Two years ago today, I met my fiance'. Yesterday was our daughter's first birthday.

My life, is wonderful.

That is all.
 
I have a predate question that has always bothered me. Yesterday I set up a date for Sunday. Is it okay to text with her today, or does it seem clingy? OTOH, if I don't I feel a bit guilty and cold. My normal instinct is to text because I like talking, but the dating scene is so damn complex.
 
I've always heard people say every other day and then for sure the day before....as a general rule.
 
I texted because it felt strange not doing it. Nothing much, just saying " hey, what's up. " Oh well, I doubt it'll be a deal breaker even if it is too soon.
 
Annnnnnd she texted me back. Now I have to go through the STUPID 'wait 10-15 minutes before you reply so you don't seem desperate' ritual that everyone knows is BS since your phone buzzes.
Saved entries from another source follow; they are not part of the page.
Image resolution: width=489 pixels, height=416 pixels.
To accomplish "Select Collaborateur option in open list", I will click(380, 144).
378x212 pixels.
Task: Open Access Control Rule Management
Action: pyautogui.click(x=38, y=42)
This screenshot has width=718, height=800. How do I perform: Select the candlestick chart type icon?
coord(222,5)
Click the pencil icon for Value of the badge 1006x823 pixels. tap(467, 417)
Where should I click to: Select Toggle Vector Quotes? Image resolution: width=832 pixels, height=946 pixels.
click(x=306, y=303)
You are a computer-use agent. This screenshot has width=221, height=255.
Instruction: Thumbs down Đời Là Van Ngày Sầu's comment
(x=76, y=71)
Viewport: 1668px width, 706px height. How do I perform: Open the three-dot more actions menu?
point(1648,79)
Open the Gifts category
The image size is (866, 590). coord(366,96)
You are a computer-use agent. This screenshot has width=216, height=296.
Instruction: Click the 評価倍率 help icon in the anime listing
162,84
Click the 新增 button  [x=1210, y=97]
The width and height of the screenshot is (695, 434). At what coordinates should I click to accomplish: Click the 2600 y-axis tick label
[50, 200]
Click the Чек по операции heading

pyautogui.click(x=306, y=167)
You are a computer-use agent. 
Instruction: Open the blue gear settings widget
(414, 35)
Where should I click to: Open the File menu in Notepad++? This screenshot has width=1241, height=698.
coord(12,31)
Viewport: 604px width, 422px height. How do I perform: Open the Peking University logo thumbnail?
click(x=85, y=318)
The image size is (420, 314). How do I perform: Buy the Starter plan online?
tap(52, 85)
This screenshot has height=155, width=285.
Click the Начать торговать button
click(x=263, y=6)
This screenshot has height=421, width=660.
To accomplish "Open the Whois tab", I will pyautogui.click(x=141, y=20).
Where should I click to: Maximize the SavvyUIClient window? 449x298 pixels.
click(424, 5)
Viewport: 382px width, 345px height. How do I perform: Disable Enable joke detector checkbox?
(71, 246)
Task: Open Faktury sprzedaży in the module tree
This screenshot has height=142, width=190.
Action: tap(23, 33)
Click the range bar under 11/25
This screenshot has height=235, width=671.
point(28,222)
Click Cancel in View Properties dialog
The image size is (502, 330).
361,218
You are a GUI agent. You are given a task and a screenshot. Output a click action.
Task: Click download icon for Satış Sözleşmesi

But that's what all the dumb dating sites say. *sigh* This scene is so fake.
 
And she gave me two lengthy, and quick replies, so I guess she doesn't buy into the BS either. :)
 
Yeah just do what you want. If you jive, then you jive. No need for arbitrary rules. :cwink:
 
Can you guys back me up on this but if there's no selfies of you and your S.O. on official websites like Twitter and Facebook you're not an official couple?

Personally if I don't see any pictures of me on a guy's Facebook or Twitter I don't consider us an item. If the guy ain't talkin' 'bout me in as public a manner as he should we are not thing and therefore he forfeits all rights and privileges period. Crap, I don;t care if he posts morbid things even, like my visit to the doctor. As long as he's not sharing the things that should be publicly shared I don't consider us anything at all. A guy has got to show me a lot more than just saying he loves me. He's got to publicly prove it to me.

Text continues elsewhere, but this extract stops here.